In May 2022, Efecte announced the acquisition of a Polish SaaS company. InteliWise had focused on automating conversations using artificial intelligence. The deal was finalized in July.

Organization
Efecte corporation’s parent company is Efecte Plc. Its headquarters is located in Espoo, Finland. In 2021 there were 114 employees in Efecte. The company serves its Scandinavian customers from Stockholm, Sweden, German, Swiss, and Austrian customers from Munich, Germany, and Spanish customers from Madrid, Spain. In Germany, Efecte collaborates with Bechtle GmbH IT System House Hamburg.

The company's CEO is Niilo Fredrikson.

Products
Efecte offers cloud-based IT Service Management and Identity and Access Management software and professional services that support them. With Efecte's platform, customers digitalize, manage and automate different services. Customers use the platform to manage, e.g., IT, HR and financial services, customer service, and access rights. The platform is also in use in facilities, contract management, and identity management.

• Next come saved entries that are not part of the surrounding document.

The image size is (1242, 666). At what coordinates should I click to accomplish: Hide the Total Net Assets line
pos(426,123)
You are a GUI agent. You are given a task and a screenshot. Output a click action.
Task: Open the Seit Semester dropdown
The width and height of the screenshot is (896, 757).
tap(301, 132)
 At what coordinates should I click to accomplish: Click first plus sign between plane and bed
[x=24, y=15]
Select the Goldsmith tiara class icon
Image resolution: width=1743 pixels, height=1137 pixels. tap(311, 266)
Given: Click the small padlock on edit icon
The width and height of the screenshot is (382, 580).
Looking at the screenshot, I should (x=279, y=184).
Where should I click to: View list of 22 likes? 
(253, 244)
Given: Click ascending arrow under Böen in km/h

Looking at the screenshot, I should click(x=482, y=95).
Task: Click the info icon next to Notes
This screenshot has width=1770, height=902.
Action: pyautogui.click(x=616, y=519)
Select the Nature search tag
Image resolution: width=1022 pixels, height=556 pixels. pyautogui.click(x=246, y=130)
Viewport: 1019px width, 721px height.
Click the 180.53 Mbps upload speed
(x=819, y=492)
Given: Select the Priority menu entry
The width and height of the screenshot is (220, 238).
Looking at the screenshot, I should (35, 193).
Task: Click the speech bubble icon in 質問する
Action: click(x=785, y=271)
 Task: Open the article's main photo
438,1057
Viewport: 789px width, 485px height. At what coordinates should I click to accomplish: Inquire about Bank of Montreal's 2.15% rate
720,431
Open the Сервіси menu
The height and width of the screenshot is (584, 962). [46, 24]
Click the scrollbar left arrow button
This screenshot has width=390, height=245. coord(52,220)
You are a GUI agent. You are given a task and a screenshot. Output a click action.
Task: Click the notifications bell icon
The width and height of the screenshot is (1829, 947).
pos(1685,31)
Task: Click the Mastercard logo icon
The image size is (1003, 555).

Efecte's customer base consists of different service organizations in large and mid-sized companies and public sector entities. In Finland, e.g., Mehiläinen, Musti Group, and Sarastia were Efecte's customers in 2019. In Switzerland, one of Efecte's largest customers is the hotel chain Hotelplan Group that has over 1600 offices.

In 2019, 80% of the company's revenue came from service management, and the remaining 20% from Identity and Access Management. Service management includes planning, delivering, managing, and developing organizations' IT services. Identity and Access Management means the creation, management, and storing users' identities and access rights. Efecte's ticketing systems are used in IT functions, but increasingly also in finance departments. Efecte's platform has an integrated kanban board, on which tasks move as cards from left (To Do) to the right (Done), moving through different process phases. Efecte offers services that are related to its software products, e.g., implementation projects, integration work, training, and continuous development of customers' environments. In 2015 Nordic customers included SSAB, Roskilde Municipality, Danske Bank, and Stena Sphere. In 2015 the company said other customers were companies such as Konecranes, Patria, DNA Oy, VR Group, Paulig, and Finnish cities Helsinki, Vantaa, Espoo, and Tampere.

Recognitions
In the Technology Fast 50 ranking published by Deloitte & Touche, Efecte ranked among the fastest growing Finnish technology companies in 2005, 2006, 2007 and 2008, making the top 10 list in 2005. In 2005, Efecte was also ranked as the 216th fastest growing technology company across EMEA. 
In 2008, Efecte ranked 9th in Best Workplaces in Finland study conducted by Great Place to Work Institute. Efecte was also the only so-called gazelle company in an annual mapping of the Finnish software industry. According to the definition, a gazelle company grows at least 50% on three consequent years.
In 2020, Efecte was ranked Finland’s 10th best workplace in Great Place to Work Finland’s mid-sized company category.